§ **Excerpt provided**
Paul’s Motives for Preaching and Teaching the Gospel (vv.13-15)

13 But I do not wish you to be ignorant, brethren, that I often proposed to come to you, (and have been hindered until the present time,) that I might have some fruit among you too, even as among the other nations also. v.13 Explaining the reason why he hadn’t been to Rome yet; because the door had been shut. Perhaps this was because the word in Asia and Greece had not been completed before this time (chap. 15:22-24). In the meantime, he undertook to write this epistle. Paul finally did see the brethren in Rome but not in the way he expected. When he finally did come he was in chains. But it is nice to see the reception he received from the brethren when “they came to meet us as far as Appii forum, and the three taverns” (Acts 28:15) at much risk to their own lives.
14 I am a debtor both to Greeks and barbarians, both to wise and unintelligent: 15 so, as far as depends on me, am I ready to announce the glad tidings to you also who are in Rome. vv.14-15 Paul was a “debtor” in that he felt compelled to bring the gospel to the Gentiles. This was the sphere that was committed to him (Gal. 2:7). He was a debtor to the whole range of Gentiles (Greeks and barbarians, wise and unwise, etc.), and therefore it follows that Rome – the capital of the whole empire – was much on Paul’s heart. Grace had such a hold on Paul that he felt he would always be in debt; and so should we. Since Christ gave all for me, then I owe all to Him; a debt that I will never repay. Paul was ready to preach to the civilized and uncivilized, educated and uneducated, covering the whole globe. Why would he want to bring the gospel to those who were already saved? So they would know the truth of it better. Paul would preach to lost sinners, but teach it to saints. The gospel is much broader than salvation from the penalty of sins. Paul’s intention was to announce the full gospel. If the Romans needed to hear this truth, then you and I do as well.

§ **Problem set**
a: How would you render this sentence from the commentary in Spanish: "Paul finally did see the brethren in Rome but not in the way he expected."?
b: Answer these questions from the commentary:
(i) In what state was Paul when he finally came to Rome?
(ii) Which passage in Galatians does the commentary cite for the sphere committed to Paul?
(iii) According to the commentary, Paul would preach the gospel to lost sinners, but what would he do with it for saints?
Answer from the commentary alone.

§ **Extracted material**

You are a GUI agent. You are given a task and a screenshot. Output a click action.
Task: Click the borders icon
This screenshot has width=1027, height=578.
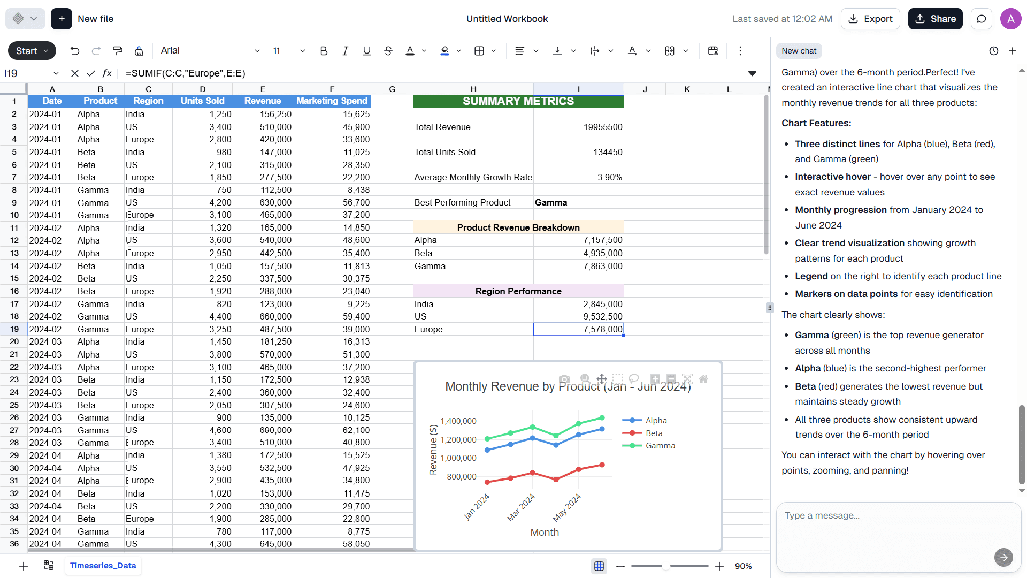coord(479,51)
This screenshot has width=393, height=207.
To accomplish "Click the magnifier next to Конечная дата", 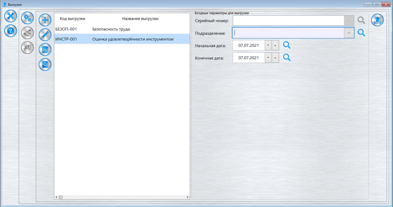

§ **Answers by task**
a: Pablo finalmente sí vio a los hermanos en Roma, pero no de la manera que esperaba.

b:
(i) He was in chains.
(ii) Gal. 2:7.
(iii) He would teach it to them.